* Reading text *
========
Nuclear energy, is much less a PR device to win over “hierarchical” and “individualist” opponents to the policies necessary to stem global warming, than the only solution we have at our fingertips that would allow us to contain on the our impact on the planet without abandoning the majority of human beings that would be imperiled were our technological civilization to be abruptly unplugged. This is the conclusion not of technological junkies, but of deep environmentalist such as the revered James Lovelock.

Klein thinks the right will be unmoved by the kind of environmental genocide unleashed by allowing climate change to run its course.

As the world warms, the reigning ideology that tells us it’s everyone for themselves, that victims deserve their fate, that we can master nature, will take us to a very cold place indeed. And it will only get colder, as theories of racial superiority, barely under the surface in parts of the denial movement, make a raging comeback. These theories are not optional: they are necessary to justify the hardening of hearts to the largely blameless victims of climate change in the global South, and in predominately African-American cities like New Orleans.
========
* Material *

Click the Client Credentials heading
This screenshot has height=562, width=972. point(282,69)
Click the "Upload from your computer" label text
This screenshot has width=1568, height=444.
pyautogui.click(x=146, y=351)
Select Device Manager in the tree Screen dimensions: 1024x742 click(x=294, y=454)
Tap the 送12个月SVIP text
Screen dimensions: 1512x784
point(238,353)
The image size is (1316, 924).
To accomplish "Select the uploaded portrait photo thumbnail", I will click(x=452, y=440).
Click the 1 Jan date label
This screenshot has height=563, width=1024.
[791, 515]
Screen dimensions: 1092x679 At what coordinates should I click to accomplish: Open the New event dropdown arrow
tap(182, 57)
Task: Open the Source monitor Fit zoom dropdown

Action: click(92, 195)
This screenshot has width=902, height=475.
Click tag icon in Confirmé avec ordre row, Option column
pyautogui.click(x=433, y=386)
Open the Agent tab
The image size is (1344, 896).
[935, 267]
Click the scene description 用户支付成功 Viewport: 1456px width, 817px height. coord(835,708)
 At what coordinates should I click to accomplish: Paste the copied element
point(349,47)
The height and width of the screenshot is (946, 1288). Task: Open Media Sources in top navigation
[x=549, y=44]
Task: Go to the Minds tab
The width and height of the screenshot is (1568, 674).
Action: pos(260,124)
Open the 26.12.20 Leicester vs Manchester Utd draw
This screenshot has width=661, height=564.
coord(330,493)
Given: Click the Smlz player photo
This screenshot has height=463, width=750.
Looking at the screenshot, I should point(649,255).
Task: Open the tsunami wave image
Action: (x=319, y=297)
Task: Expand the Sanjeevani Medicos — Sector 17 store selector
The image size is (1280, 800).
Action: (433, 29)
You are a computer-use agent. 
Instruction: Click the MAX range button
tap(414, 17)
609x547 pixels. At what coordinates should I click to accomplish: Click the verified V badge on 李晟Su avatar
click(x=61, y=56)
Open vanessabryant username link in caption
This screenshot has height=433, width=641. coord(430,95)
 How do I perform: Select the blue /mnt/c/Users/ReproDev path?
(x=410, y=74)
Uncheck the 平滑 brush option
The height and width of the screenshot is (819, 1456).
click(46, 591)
========
* What to produce *
Transcribe the passage on climate change word for word, from "As the world" to "like New Orleans.".

* Expected answer *
As the world warms, the reigning ideology that tells us it’s everyone for themselves, that victims deserve their fate, that we can master nature, will take us to a very cold place indeed. And it will only get colder, as theories of racial superiority, barely under the surface in parts of the denial movement, make a raging comeback. These theories are not optional: they are necessary to justify the hardening of hearts to the largely blameless victims of climate change in the global South, and in predominately African-American cities like New Orleans.